Мастер точен в каждом слове и каждом жесте. В кажущейся противоречивости его беседы проглядывает сложная многомерная структура, бережно подводящая ум ученика к пределам понимания и дающая импульс для выхода за эти пределы.
Освобождая искателя истины от свинцовых гирь окаменевших метафизик, расплавляя бессознательные убеждения, мастер направляет пытливый ум за пределы слов и переживаний.
Учитель учит, а мастер творит. Как скульптор он отсекает всё лишнее и приводит к совершенству пустоты. Через инструменты активного воображения, притчи, метафоры, неординарное поведение, внимательность и сострадание, легко отвлекаясь от темы и так же легко возвращаясь к ней, мастер собой показывает пример пробуждённого мышления и восприятия.
Мастером его делает не только отношение учеников, но и несомненное наличие творческой силы и мистического восприятия, когда ответ возникает раньше вопроса, а молчание сильнее слова.
Мастер и есть учение. И учатся не у текстов, а у мастеров, эти тексты создающих.
Мастер сострадателен и полон любви. Она не проявляется в словах и редко проявляется в действиях, но чуткое сердце слышит эту любовь и идёт на её зов.
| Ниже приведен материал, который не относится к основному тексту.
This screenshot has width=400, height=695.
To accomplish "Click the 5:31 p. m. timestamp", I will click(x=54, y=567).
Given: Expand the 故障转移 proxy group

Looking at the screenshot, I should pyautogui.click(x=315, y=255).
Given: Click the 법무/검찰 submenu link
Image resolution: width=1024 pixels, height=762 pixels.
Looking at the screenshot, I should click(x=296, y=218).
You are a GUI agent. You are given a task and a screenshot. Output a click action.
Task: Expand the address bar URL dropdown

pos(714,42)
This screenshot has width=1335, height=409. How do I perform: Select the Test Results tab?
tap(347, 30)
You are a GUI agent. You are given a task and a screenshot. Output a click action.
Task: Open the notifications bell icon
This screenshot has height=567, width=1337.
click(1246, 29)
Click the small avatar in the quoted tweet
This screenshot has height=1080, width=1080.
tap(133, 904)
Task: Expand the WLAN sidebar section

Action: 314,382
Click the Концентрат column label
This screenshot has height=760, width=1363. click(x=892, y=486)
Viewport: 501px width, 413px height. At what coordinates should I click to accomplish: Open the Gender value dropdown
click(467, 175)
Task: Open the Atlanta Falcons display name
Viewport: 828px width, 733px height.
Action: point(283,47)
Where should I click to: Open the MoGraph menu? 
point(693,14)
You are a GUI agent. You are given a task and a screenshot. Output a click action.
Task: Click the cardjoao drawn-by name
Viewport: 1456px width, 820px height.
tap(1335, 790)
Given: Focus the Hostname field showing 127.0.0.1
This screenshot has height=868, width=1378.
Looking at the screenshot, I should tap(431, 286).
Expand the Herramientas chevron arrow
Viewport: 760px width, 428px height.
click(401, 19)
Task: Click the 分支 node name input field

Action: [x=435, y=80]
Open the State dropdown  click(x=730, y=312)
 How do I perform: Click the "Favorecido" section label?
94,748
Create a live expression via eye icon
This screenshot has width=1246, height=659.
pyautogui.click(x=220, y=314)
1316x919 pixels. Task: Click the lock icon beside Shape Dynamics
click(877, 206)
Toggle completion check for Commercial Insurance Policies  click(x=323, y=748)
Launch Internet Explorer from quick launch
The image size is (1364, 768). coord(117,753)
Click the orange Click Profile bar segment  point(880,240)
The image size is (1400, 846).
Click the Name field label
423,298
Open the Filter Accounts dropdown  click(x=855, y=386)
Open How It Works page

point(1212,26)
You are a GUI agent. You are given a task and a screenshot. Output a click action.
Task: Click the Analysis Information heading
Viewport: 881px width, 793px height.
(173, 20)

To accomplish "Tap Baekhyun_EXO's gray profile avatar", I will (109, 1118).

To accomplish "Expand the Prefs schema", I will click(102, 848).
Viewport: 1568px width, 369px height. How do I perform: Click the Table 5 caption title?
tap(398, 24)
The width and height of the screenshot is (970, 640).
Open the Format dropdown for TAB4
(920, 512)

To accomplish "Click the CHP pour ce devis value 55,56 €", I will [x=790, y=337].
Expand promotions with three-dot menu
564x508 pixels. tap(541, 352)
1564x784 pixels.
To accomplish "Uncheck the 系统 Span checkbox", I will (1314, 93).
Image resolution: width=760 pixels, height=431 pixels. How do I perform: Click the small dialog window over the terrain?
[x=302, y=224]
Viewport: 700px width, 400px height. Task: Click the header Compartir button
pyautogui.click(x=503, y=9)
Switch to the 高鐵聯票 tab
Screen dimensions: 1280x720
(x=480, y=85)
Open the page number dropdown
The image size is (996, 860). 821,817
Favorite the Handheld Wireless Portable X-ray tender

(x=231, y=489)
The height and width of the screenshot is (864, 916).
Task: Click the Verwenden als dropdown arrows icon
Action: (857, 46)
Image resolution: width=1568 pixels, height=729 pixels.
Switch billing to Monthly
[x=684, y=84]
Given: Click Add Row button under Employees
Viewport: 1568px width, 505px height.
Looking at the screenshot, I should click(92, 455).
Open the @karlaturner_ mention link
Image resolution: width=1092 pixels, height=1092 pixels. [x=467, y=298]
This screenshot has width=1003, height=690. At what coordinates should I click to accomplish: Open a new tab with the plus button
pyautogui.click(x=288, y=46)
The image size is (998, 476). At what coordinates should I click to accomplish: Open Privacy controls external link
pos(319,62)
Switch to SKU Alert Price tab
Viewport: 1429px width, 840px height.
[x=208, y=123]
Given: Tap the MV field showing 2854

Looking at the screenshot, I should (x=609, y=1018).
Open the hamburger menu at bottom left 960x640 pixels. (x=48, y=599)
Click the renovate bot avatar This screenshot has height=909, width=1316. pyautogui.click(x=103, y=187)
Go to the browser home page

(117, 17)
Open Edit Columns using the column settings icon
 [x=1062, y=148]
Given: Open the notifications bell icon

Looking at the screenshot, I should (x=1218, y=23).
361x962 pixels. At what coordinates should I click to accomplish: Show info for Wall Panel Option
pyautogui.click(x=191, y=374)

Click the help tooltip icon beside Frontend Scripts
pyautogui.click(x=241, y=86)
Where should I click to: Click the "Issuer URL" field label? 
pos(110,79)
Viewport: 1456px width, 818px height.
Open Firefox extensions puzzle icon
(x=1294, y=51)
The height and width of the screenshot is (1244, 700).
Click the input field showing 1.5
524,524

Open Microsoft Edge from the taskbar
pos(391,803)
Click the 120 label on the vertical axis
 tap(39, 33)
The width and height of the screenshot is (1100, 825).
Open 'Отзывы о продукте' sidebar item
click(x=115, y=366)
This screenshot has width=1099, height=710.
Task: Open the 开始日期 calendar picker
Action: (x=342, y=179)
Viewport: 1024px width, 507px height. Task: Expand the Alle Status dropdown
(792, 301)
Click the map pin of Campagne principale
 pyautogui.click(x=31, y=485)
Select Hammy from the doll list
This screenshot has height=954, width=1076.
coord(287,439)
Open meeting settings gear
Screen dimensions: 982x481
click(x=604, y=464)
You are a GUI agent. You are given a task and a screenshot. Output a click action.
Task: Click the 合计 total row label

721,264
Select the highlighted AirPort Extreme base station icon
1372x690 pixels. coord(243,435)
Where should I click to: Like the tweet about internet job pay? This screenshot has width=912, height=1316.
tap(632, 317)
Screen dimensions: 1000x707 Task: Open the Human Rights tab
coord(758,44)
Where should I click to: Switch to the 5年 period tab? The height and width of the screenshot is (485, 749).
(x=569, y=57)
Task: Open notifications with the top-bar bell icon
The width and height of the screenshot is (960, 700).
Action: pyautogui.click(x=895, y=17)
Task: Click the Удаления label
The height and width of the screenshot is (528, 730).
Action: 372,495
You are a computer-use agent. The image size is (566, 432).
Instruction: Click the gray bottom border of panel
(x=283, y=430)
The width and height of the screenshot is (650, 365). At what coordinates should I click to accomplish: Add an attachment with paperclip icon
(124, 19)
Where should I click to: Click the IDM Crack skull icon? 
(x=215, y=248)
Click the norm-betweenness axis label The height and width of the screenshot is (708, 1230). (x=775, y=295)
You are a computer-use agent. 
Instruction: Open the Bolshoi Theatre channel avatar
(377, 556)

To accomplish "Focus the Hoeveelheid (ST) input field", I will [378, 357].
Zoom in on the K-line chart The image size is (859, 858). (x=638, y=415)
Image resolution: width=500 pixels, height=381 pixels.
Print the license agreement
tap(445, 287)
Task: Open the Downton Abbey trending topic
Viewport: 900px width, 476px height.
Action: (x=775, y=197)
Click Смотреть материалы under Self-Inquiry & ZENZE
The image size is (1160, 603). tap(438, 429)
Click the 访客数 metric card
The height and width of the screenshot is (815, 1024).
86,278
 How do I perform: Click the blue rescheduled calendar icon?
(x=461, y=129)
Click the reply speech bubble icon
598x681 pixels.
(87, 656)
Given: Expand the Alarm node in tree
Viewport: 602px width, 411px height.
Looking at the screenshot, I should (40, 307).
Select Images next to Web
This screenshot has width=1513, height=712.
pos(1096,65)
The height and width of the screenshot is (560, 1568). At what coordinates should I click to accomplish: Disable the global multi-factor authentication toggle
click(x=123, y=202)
Любовь — это инструмент Бога. С его помощью он преобразует животное начало человека в его божественную суть. Мастер — воплощение этой любви.
Ум — раскалённая пустыня
Не оросить её вовек
Напрасно слышит Божье имя
Бесплодный мыслью человек.
Быть может из глубин подземных
Прорвётся истины поток
И мы замрем тревожно, немо,
И первый раз услышим — «Бог».
ДО И ПОСЛЕ. КРАТКАЯ ДУХОВНАЯ АВТОБИОГРАФИЯ. ФЕЛИКС КОМАРОВ.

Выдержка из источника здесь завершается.